In today’s world, tasks have become more manageable for modern homeowners and business owners alike. Using mobile phones, anyone can turn on robot cleaners, regulate a room’s thermostat, lock doors, and adjust light bulbs for better brightness and ambiance.
Aside from communicating with your appliances and gadgets through your phone and smartwatch, these devices can talk to each other! A lock can signal a security camera to start recording when opened. The garden sprinklers can regulate the optimal amount of water depending on data they get from moisture sensors in the ground.
Creative Innovations
MQTT is known to be a de facto data transmission protocol for IoT. Therefore, one can use it to automate communication between IoT devices, such as a thermostat in your home and an app that manages temperature there. Pro Mosquitto MQTT broker is known to be a middleman between IoT devices and ensure smooth data transmission. For devs working on their smart home project, check the Mosquitto Docker guide and set up an MQTT broker for your project.
With unique configurations using underlying technologies like Mosquitto Message Queuing Telemetry Transport or Mosquitto MQTT (a message broker between smart devices), Bluetooth, Wi-Fi, and Amazon’s Alexa, it’s now common to create better ‘triggers’ that provide convenience to the occupants of the house.
What Is IoT?
In general, IoT is a collection of web-based machines and devices connected to each other through a series of physical networks, communication protocols, and software. The smart home is one area of use. There are many other applications for IoT. You can find it in agriculture, supply chain management, logistics, transportation, urban management, business automation, manufacturing plants, and others.
Components Of An IoT System
The Internet of Things is a fascinating realm. It’s at the edge of computing technology and is a combination of many layers and components. But how do IoT devices talk to each other? The answer to this question depends on the industry in which the devices are used and the goal for their deployment. Still, how smart devices communicate can be summed up using these five segments:
- Physical Network – The bottom layer comprises the physical devices, like sensors, transponders, processors, and embedded chips in home appliances or industrial equipment.
- IoT Gateway – A gateway can be hardware, software, or both that connect the devices in an IoT system. It acts as a governing platform and connects everything to a central hub.
- IoT Platform – An IoT platform is another layer. Here’s where customization comes in. Depending on the system’s needs, it can have a cloud platform for sending sensor data to the cloud and a connectivity platform to ensure the different devices, often from different manufacturers, can share data among themselves. If needed, it can also employ an analytics platform for decision-making.
- Communication Standards – Communication standards or protocols are sets of rules created to make data transmission between devices easier. Usual examples are Ethernet for wired connection and Wi-Fi for wireless setups.

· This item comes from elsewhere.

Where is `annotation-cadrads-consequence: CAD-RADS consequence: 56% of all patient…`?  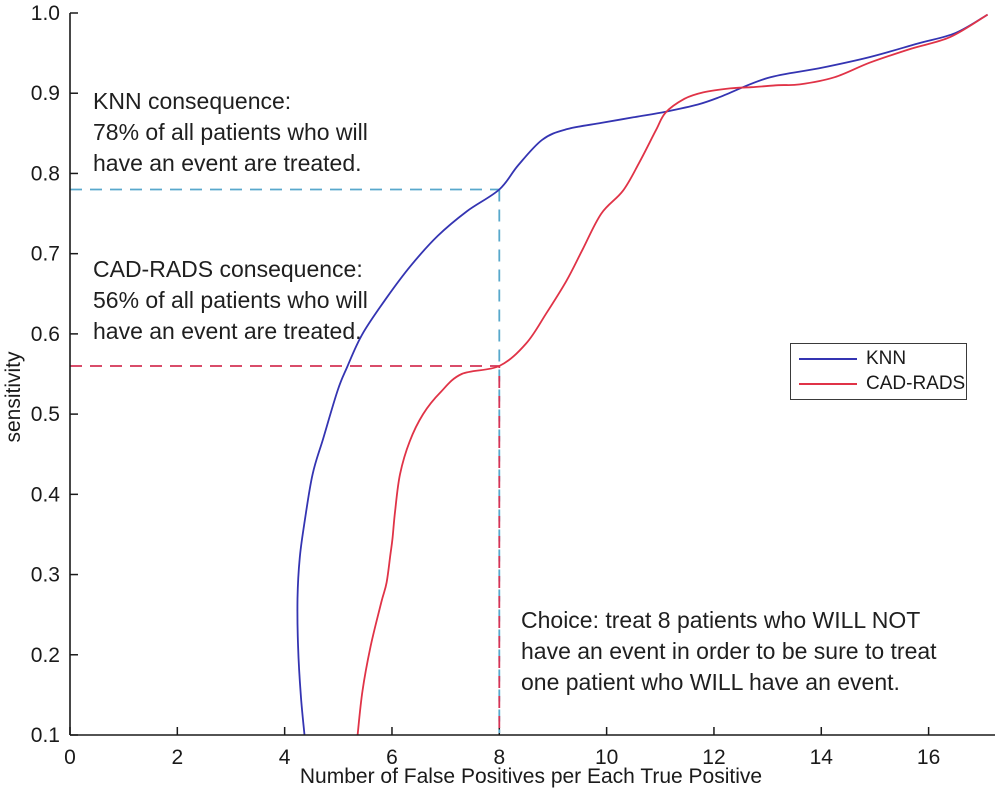
annotation-cadrads-consequence: CAD-RADS consequence: 56% of all patient… is located at coordinates (230, 300).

- Apps And Interfaces – Certain IoT devices will need to receive input or send output to or from a human user. For example, rental car companies that use AWS IoT FleetWise from Amazon Web Services can view each vehicle’s health by collecting data from embedded car sensors. Once this data is sorted and made human-readable, it’s sent to the cloud, where an analyst checks it using FleetWise’s interface.
Depending on the use case, an IoT system’s layers and components can be as complex as those of a rental car business or as simple as a vacuum cleaner connected to a speaker.
A Simple And Common Example
To take the vacuum cleaner-speaker example, iRobot’s Roomba is considered a smart cleaning appliance with different types of sensors to perform its task. On the other hand, the Echo Dot is a smart speaker capable of speech recognition (i.e., you can talk to it like how you communicate with other humans). Both are part of the physical network or physical devices mentioned previously. They’re separate from each other and have their own firmware.
What connects the two is Alexa Voice Service (AVS), or simply Alexa, a cloud-based IoT platform. It has pseudo IoT gateway capabilities because it can connect other smart devices to the cloud and to each other. The usual communication protocol for this setup is Wi-Fi because the app or interface is accessed using a Wi-Fi-enabled phone.
But you don’t need the phone to give the cue. When you voice ‘Alexa, send Roomba to vacuum the kitchen,’ the smart speaker will receive your instructions and prompt Alexa to wake up. Alexa, in turn, sends the command to the cloud via the Wi-Fi router.
Once Alexa has retrieved spatial data pertaining to ‘the kitchen’ and specialized commands called ‘skills,’ it connects to your vacuum cleaner via the same communication channel. The Roomba will comply and clean the kitchen floor. Once it’s done, it’ll alert you via phone notification.
In Conclusion
The Internet of Things is an area of active research and work. It encompasses many industries and has uses in many aspects of life. Current use cases can be found primarily in developed countries. But because the IoT is a beneficial system, the adoption rates in other regions are promising.